■ Stored data ■
┌──

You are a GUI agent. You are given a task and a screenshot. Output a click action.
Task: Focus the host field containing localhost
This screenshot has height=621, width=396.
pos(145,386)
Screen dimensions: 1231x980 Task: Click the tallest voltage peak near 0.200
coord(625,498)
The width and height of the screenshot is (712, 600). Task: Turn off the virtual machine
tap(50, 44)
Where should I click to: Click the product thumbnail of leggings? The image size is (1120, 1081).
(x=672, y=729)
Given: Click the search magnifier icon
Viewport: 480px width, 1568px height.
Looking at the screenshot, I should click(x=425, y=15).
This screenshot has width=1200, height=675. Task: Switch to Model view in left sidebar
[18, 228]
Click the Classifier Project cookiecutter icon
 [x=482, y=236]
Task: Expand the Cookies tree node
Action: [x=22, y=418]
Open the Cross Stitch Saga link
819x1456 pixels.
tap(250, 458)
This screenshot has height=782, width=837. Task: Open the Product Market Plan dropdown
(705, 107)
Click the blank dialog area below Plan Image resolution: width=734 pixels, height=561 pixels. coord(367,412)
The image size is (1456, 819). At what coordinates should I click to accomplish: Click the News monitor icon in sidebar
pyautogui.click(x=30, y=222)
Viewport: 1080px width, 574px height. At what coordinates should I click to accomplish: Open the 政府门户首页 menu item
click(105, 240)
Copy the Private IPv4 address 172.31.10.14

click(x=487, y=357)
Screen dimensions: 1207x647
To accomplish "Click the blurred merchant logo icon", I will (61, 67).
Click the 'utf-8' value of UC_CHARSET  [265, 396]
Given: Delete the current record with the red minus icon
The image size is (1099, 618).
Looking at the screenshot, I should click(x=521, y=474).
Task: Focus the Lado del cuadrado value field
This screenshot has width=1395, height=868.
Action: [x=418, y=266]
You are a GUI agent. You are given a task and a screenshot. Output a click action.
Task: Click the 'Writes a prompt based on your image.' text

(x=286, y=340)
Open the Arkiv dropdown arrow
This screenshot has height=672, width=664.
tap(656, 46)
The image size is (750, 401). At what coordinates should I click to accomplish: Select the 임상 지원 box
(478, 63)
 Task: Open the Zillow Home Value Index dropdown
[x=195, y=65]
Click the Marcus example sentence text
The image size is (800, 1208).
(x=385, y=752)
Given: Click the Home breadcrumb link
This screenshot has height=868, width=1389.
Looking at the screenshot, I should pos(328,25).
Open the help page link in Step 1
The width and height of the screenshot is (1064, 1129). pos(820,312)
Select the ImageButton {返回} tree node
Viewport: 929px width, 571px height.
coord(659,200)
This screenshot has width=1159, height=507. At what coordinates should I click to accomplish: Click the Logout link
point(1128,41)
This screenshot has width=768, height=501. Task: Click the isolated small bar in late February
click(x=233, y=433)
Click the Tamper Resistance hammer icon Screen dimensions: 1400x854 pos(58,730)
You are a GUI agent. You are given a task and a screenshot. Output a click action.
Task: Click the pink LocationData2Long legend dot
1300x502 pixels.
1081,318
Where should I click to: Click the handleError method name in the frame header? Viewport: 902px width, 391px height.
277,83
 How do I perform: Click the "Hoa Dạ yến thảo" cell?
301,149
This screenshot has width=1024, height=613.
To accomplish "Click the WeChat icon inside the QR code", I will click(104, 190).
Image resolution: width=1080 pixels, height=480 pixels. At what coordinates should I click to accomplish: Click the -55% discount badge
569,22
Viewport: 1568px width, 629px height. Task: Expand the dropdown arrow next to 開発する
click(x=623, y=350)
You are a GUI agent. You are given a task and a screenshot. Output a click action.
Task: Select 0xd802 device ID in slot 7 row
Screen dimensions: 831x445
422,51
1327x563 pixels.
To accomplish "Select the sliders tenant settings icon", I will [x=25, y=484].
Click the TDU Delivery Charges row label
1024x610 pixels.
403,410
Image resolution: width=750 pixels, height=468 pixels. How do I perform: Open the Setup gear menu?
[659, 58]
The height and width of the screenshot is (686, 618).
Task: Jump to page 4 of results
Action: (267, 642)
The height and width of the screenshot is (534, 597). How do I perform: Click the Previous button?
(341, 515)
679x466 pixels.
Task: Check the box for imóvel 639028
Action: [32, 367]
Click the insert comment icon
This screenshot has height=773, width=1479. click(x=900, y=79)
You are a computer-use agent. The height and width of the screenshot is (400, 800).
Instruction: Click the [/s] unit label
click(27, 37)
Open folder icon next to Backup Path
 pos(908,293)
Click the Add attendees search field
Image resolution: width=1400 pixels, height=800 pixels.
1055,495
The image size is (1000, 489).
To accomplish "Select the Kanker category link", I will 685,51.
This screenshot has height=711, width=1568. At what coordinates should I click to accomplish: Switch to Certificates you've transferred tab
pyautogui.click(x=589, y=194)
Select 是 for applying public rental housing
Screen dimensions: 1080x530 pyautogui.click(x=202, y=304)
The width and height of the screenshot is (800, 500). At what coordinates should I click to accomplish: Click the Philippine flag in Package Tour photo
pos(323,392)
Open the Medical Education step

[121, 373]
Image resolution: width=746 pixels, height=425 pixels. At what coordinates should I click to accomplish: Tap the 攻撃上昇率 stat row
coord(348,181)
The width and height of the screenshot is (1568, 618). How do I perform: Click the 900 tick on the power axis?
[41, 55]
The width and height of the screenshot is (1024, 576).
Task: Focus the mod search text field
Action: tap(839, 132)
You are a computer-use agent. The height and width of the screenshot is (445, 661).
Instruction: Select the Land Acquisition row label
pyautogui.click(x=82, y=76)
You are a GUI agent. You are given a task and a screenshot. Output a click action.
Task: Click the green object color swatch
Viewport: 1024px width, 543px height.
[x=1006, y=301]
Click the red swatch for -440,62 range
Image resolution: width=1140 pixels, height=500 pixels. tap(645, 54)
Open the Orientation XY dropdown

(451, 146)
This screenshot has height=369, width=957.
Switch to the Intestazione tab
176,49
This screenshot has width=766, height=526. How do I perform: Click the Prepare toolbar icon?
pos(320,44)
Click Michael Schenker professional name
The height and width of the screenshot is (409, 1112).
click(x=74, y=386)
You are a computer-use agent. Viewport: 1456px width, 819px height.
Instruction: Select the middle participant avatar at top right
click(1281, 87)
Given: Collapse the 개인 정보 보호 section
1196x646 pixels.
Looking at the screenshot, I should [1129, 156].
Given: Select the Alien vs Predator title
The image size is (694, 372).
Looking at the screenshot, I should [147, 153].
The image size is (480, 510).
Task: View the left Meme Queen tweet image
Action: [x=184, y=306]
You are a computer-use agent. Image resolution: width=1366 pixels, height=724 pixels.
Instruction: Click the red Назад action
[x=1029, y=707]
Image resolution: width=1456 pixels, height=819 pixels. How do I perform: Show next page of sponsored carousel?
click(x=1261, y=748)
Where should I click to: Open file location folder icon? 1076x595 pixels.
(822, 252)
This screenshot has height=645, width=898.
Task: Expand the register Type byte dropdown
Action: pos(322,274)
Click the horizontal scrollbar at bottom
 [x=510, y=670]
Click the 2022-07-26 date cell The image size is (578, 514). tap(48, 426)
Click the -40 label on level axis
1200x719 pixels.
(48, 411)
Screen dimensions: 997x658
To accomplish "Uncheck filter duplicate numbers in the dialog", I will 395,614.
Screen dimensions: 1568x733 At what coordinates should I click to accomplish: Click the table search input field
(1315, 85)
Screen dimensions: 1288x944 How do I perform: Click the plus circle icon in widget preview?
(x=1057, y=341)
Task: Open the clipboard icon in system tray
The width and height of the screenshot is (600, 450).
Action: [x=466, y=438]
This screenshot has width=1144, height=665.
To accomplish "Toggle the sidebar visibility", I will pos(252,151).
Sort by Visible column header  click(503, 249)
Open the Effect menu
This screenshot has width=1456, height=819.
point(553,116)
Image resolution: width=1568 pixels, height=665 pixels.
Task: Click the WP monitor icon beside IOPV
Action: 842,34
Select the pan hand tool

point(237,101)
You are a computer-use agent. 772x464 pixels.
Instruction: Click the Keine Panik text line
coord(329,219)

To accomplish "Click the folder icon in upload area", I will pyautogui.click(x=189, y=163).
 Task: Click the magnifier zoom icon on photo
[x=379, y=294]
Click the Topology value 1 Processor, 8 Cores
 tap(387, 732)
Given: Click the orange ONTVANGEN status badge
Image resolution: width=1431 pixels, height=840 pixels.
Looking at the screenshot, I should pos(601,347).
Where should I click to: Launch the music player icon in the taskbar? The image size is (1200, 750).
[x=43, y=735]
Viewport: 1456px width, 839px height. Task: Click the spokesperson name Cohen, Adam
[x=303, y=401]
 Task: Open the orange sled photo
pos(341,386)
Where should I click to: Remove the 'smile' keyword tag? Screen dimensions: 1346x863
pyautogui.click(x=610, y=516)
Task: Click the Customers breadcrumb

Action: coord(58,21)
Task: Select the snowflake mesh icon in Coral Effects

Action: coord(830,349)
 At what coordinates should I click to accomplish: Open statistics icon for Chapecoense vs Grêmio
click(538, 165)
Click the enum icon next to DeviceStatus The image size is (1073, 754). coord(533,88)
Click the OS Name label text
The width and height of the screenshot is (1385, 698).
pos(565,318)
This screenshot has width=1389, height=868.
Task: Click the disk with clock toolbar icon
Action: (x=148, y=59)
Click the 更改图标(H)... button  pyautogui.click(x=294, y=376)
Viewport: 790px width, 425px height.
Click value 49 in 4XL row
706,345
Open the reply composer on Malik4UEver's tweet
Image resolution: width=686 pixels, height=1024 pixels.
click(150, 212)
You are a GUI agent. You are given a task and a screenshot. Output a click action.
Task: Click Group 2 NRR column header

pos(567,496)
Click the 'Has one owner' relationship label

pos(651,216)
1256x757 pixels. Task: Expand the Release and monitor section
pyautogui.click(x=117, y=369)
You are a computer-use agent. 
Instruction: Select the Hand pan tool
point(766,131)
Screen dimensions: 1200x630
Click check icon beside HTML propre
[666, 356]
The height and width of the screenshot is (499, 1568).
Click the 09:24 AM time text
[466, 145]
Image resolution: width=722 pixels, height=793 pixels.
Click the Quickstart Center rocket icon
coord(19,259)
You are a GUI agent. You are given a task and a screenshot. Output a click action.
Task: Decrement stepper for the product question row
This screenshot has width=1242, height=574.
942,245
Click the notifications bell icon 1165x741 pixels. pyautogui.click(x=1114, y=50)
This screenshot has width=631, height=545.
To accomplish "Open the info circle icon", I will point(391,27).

└──

■ Activity ■
Find every line in the records that contains the word "computer"; copy those lines.

■ Solution for this problem ■
You are a computer-use agent. The height and width of the screenshot is (400, 800).
You are a computer-use agent. The height and width of the screenshot is (445, 661).
You are a computer-use agent. Viewport: 1456px width, 819px height.
You are a computer-use agent. Image resolution: width=1366 pixels, height=724 pixels.
You are a computer-use agent. 772x464 pixels.
You are a computer-use agent. 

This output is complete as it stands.